Why Monitoring and Logging Matter

You can’t fix what you can’t see. Logs tell you what happened after an outage; metrics tell you what’s happening right now. Together, they provide observability — the ability to understand a system’s internal state from its external outputs. Without monitoring, you’re flying blind.

Learning Path

    flowchart LR
  A[Shell Scripting] --> B[Monitoring & Logging<br/>You are here]
  B --> C[Infrastructure Automation]
  C --> D[Container Orchestration]
  style B fill:#f90,color:#fff

syslog and rsyslog

Syslog is the standard logging protocol on Linux. Rsyslog is the modern high-performance implementation.

Rsyslog Configuration

# Main configuration
cat /etc/rsyslog.conf

# Common log facilities and priorities
# auth, authpriv, cron, daemon, kern, lpr, mail, news, syslog, user, uucp, local0-local7
# debug, info, notice, warning, err, crit, alert, emerg

# Default log destinations
cat /etc/rsyslog.d/50-default.conf
# *.info;mail.none;authpriv.none;cron.none   /var/log/messages
# authpriv.*                                  /var/log/secure
# mail.*                                      /var/log/maillog
# cron.*                                      /var/log/cron
# *.emerg                                     :omusrmsg:*

Centralized Logging Server

# On the log server (receiver)
# /etc/rsyslog.d/server.conf
module(load="imtcp")
module(load="imudp")
input(type="imtcp" port="514")
input(type="imudp" port="514")

# Template for organizing logs by host
$template RemoteLogs,"/var/log/remote/%HOSTNAME%/%PROGRAMNAME%.log"
*.* ?RemoteLogs

# On client machines (senders)
# /etc/rsyslog.d/client.conf
*.* @@logserver.dodatech.com:514   # TCP (reliable)

Written instruction.
In the monitoring and logging text, what is Rsyslog described as?

Provided material.
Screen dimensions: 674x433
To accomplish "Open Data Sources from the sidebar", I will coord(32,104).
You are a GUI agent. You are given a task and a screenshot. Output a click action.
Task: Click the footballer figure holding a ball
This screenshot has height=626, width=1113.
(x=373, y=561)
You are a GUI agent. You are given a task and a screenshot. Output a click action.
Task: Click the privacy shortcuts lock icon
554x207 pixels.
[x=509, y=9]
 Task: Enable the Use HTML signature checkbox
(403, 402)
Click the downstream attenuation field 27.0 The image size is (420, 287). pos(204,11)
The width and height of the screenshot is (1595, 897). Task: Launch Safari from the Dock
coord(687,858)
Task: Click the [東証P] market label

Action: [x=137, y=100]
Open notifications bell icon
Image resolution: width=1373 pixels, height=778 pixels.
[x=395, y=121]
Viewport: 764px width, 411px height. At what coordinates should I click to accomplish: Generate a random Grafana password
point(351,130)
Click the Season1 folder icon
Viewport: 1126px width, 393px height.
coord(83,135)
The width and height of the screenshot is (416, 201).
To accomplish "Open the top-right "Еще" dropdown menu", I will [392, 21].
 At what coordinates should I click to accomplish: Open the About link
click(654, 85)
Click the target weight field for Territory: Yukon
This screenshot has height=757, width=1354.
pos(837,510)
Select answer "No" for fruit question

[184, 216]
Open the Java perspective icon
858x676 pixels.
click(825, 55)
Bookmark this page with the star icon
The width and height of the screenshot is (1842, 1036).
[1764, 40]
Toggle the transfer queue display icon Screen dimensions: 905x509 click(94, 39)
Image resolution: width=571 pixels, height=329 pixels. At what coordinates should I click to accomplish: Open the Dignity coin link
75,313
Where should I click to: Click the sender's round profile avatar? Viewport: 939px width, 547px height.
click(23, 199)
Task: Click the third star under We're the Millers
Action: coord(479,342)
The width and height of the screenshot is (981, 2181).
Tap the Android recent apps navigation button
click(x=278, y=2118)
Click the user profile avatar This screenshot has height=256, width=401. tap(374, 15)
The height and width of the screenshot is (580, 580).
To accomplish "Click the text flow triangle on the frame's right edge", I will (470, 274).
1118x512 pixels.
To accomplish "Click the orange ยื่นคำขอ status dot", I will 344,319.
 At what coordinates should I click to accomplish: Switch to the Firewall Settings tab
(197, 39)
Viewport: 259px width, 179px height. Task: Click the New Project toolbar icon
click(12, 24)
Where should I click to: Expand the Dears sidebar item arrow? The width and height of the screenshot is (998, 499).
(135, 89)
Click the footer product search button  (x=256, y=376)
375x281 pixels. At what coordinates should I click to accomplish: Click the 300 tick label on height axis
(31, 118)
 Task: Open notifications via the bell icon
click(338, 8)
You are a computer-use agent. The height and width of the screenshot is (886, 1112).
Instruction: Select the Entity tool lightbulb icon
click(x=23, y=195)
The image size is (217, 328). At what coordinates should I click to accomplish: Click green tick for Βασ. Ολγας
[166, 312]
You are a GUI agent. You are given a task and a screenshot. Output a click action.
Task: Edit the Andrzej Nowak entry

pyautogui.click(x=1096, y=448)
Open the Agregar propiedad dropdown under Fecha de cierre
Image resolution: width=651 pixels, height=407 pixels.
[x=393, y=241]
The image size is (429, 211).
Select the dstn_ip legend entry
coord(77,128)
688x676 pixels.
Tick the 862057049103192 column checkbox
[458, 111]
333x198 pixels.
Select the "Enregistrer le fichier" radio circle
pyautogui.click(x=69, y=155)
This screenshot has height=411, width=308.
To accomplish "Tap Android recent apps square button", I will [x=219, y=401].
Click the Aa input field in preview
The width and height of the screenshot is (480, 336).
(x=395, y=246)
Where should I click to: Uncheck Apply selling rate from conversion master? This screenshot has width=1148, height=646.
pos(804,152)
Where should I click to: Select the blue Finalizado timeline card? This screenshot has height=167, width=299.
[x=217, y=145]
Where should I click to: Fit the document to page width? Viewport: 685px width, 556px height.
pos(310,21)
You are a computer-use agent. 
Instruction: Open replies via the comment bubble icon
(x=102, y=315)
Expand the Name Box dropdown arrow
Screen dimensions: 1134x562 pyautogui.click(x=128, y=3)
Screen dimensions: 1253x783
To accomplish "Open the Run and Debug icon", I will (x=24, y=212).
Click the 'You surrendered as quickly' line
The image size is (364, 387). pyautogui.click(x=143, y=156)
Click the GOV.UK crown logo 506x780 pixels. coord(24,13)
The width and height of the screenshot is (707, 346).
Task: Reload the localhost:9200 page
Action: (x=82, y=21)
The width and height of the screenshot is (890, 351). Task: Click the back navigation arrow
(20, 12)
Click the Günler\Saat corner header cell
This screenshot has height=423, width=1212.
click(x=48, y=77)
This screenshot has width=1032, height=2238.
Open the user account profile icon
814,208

Correct answer.
The modern high-performance implementation of syslog.